Tensions on the Korean peninsula have heightened over the past few months and the new UN sanctions imposed on North Korea on March 7th which was a direct response to their third nuclear test which North Korea conducted amidst heavy global criticism in February. The regime was angered and on top of that the South Korean-U.S. annual joint military exercise caused more tension than usual. North Korea cut off a key military hotline between the two Koreas.
Neither side will launch a war, but should there be an incident we may see the situation escalate. The U.S. Air Force dispatched two B-2 Spirit Bombers in order to join the military drill in South Korea which some experts claim it was to send a clear message to North Korean and even China. It is unclear where the U.S. got the idea from that two bombers would send a message of strength; if anything it confirms the lack of resources by the U.S. military and North Korea as well as the rest of the world is fully aware of it.
How can North Korea indirectly impact currency pairs?
- An escalating conflict may harm battered economies even further which will pose an increased drag on the global economy.
- Any U.S. involvement will further devalue the USD and every forex pair associated with the USD, either as a base currency or quote currency, will be affected.
- U.S. interference in the region could increase tensions between the U.S. and China and spill over into economic issues which would be felt in forex markets.
- Japan may suffer the most behind South Korea and forex pairs associated with the Japanese Yen will be impacted by a war on the Korean Peninsula.
In direct response to the dispatch of two B-2 Spirit Bombers, North Korean leader Kim put his Rocket Force on standby and vowed it is time to settle scores with the U.S. as well as South Korea.

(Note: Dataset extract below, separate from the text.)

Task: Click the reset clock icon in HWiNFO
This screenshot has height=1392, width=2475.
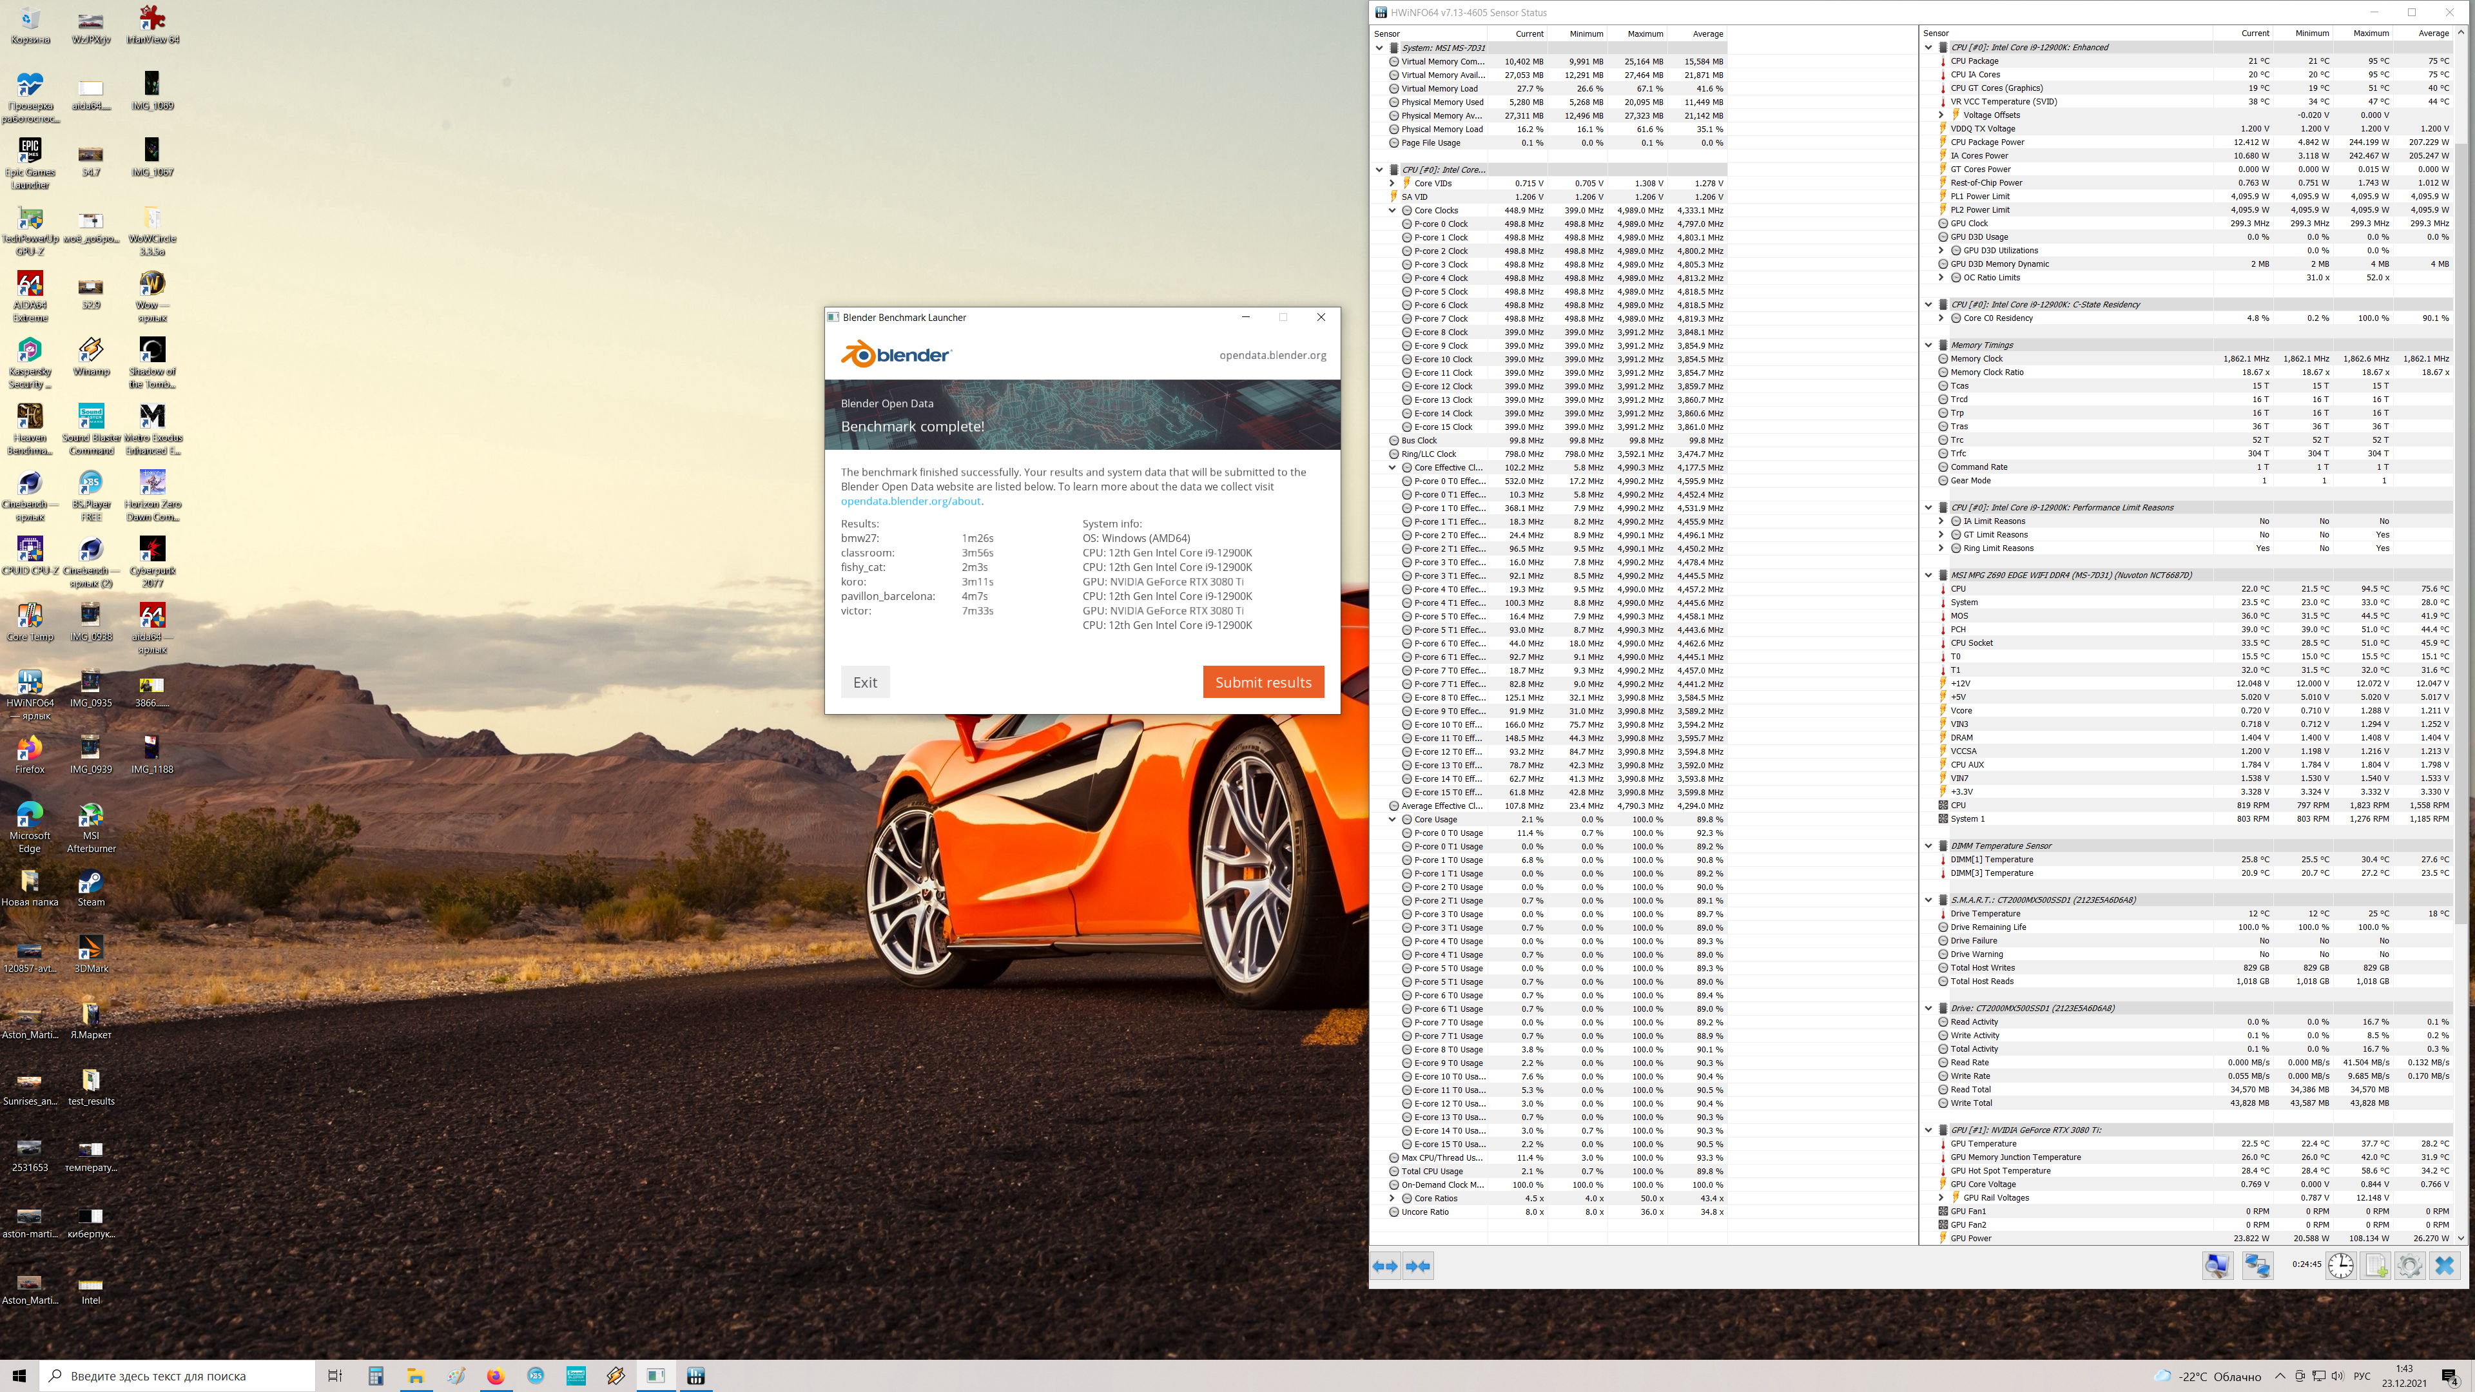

Forex traders outside of the region pay little attention to this hotspot for now as they are busy with the Eurozone debt contagion as well as issues in the U.S.
In case the situation will escalate, forex traders will take notice and we may see an increase in volatility in regional currency pairs as well as several major forex pairs which could fall victim to collateral damage. An escalation of the conflict may cause institutional market participants to make adjustments to their currency portfolios as well as forex strategies for the region.